# especially for cc and all the other ladies.



## tigerboo (Jan 30, 2013)

Just wanted to give you all a quick update on tigers baby's for those who have asked how they are all doing and this is them at the moment as i type.


----------



## Jiskefet (May 15, 2011)

I love the silvery one, he looks like Gaudi.....


----------



## tigerboo (Jan 30, 2013)

Aw thank you theyve all certainly got a pair of lungs on them.


----------



## spid (Nov 4, 2008)

sweet


----------



## Ianthi (Oct 21, 2008)

Ladies? LOL In case you're wondering, despite my name I do qualify in terms of bot gender and _temperament_ !

They look (and sound) very healthy! I know if it were me I'd keep them. Love tabbies.


----------



## tigerboo (Jan 30, 2013)

​


Ianthi said:


> Ladies? LOL In case you're wondering, despite my name I do qualify in terms of bot gender and _temperament_ !
> 
> They look (and sound) very healthy! I know if it were me I'd keep them. Love tabbies.


Oh shoot sorry. And could you imagine 8 tabbys all in a 2 bed flat lol. I have got my eye on 1 main one but dont know the sex yet and he/ she is gorgeous but then again they all are.


----------



## Jiskefet (May 15, 2011)

Ianthi said:


> Ladies? LOL In case you're wondering, despite my name I do qualify in terms of bot gender and _temperament_ !
> 
> They look (and sound) very healthy! I know if it were me I'd keep them. Love tabbies.
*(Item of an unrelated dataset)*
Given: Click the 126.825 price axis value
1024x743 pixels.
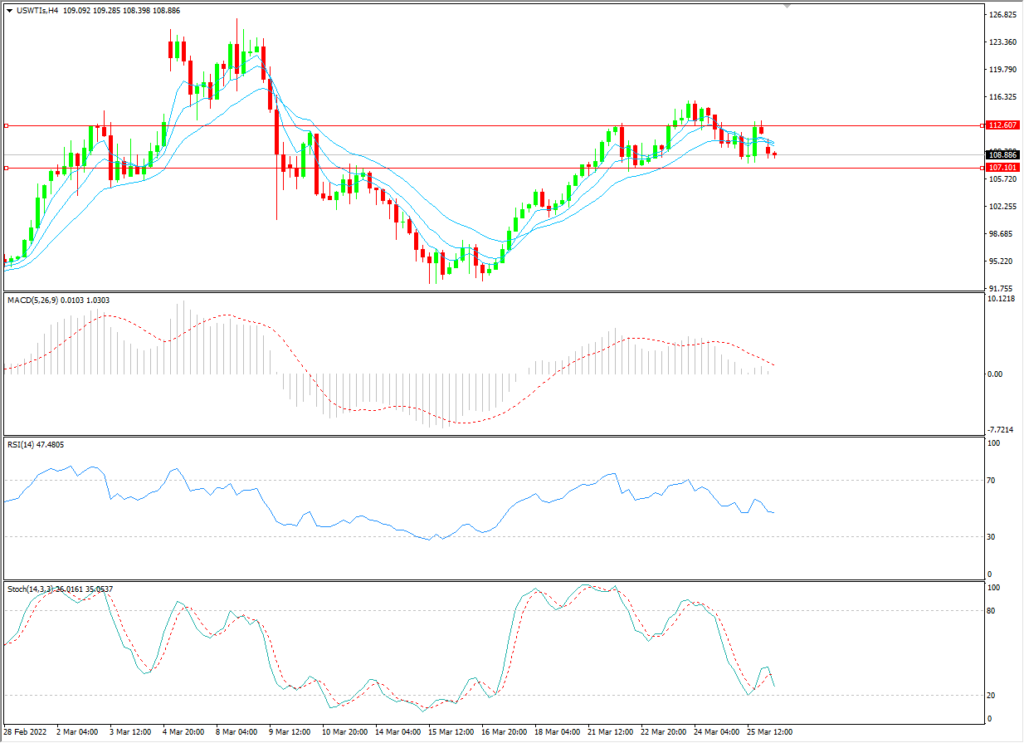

NOW you got me confused....
First I thought you were a bloke called Ian, then I gathered from some posts you were a gal, and now I don't know how to interpret this post....

To speak with the Daleks:

EXPLAIN........


----------



## Jansheff (Jan 31, 2011)

I'm confused as well. I thought Ianthi sounded like a Greek goddess. 

Pleased your kittens are doing well, TB.


----------



## Kitty_pig (Apr 9, 2011)

awww theyre doing well!

and the ianthi mystery continues :lol:


----------



## tigerboo (Jan 30, 2013)

Thank you and now im confused.


----------



## Treaclesmum (Sep 26, 2011)

Don't worry I knew Ianthi was a laydee  

Gorgeous babies, how to choose just one to keep?! 

Best to see how their personalities turn out and then you can choose the one you connect most with! When my cat had kittens I found I was absolutely inseparable from Tabby, but at birth I may have picked one of the blues. So you never know which one you will keep


----------



## spid (Nov 4, 2008)

Eye-an-thi (Ianthi) is a girly girl girl!!!!     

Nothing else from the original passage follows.